Classic Pork Lumpia - Digest - Los Angeles magazine
 
 

Classic Pork Lumpia

Marvin Gapultos, author of "The Adobo Road Cookbook," shares his recipe for lumpia—the Filipino spring roll— that’s as easy to make as it is crispy.

Filipino food is Asia’s last epicurean frontier. It has the (false) reputation of being greasy, uses processed meats in weird places (mmmm—hot dog spaghetti), and touts “sourness” as its signature flavor. Lately, however, the Philippines’ cuisine has been at the forefront. In March The New York Times gave two stars to a pair of Filipino restaurants, and a Top Chef: Seattle finalist showcased Filipino fusion. Riding the South Pacific wave is Marvin Gapultos of L.A.’s short-lived Manila Machine truck and author of The Adobo Road Cookbook (Tuttle Publishing, $20).“Filipino food has so much to offer,” says Gapultos. “It takes influences from years of U.S. military presence, the period of Spanish rule, plus bits of Africa, India, and Mexico.” Gapultos hopes to keep pushing his culinary heritage forward, and he’s banking on please-all recipes like this one for lumpia—the Filipino spring roll— that’s as easy to make as it is crispy.

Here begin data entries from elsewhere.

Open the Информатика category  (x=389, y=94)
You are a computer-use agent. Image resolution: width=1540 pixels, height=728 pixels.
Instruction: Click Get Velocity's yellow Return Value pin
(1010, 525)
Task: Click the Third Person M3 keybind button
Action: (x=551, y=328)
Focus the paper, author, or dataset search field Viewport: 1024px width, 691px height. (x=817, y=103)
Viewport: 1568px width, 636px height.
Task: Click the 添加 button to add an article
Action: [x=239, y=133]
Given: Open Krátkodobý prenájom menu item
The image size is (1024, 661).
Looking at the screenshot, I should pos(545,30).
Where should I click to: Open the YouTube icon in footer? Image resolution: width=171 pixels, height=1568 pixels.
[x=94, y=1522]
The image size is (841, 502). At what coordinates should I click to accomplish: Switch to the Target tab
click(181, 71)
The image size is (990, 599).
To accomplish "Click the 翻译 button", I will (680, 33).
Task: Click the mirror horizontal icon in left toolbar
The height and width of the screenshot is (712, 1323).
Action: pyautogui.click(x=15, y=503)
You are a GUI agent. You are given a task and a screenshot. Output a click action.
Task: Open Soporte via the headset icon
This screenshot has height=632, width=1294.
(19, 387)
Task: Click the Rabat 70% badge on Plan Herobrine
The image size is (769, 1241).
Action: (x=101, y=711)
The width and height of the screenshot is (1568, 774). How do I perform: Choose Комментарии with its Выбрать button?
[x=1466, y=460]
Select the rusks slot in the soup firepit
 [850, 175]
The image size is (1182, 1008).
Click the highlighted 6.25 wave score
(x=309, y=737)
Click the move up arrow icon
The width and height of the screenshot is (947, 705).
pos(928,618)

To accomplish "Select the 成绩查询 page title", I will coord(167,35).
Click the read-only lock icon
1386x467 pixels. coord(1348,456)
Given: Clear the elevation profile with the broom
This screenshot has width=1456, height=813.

Recipe: Classic Pork Lumpia
Makes about 2 dozen

2 tablespoons high-heat cooking oil, plus more for frying
1 small onion, diced
4 cloves garlic, minced
1 pound ground pork
1 tablespoon fish sauce
½ teaspoon freshly ground black pepper
1 cup grated carrots
1 cup mung bean sprouts
½ cup frozen peas
25 square spring roll wrappers (8x8 inches), thawed

Directions:

Heat large wok or sauté pan over high heat. Swirl oil into pan. Add onions and stir-fry until they begin to brown, 2 to 3 minutes. Add garlic and cook until just browned, 1 to 2 minutes. Stir in pork, and cook for 1 minute. Add fish sauce, pepper, carrots, bean sprouts, and peas, and stir to combine. Cook mixture until meat is cooked through and vegetables are tender, 3 to 4 minutes. Transfer mixture to fine-mesh sieve over large bowl and set aside, allowing it to drain and cool completely. Discard any liquid accumulated in the bowl, and transfer mixture to same bowl.

On clean, dry surface, place one wrapper in front of you like a diamond. Put one heaping tablespoon of filling just under the midpoint of the diamond point closest to you. Roll corner up and over filling until half the wrapper remains. Fold left and right corners over filling. Using fingers, dab edges of remaining wrapper with water and continue to roll toward last corner. Repeat procedure until filling is used up. Fill large frying pan with at least ½-inch oil, and place over moderately high heat until oil reaches 350°. Fry lumpia in batches, being careful not to overcrowd, and turn occasionally until golden and crisp, 3 to 4 minutes. Transfer to paper towel-lined plate to drain.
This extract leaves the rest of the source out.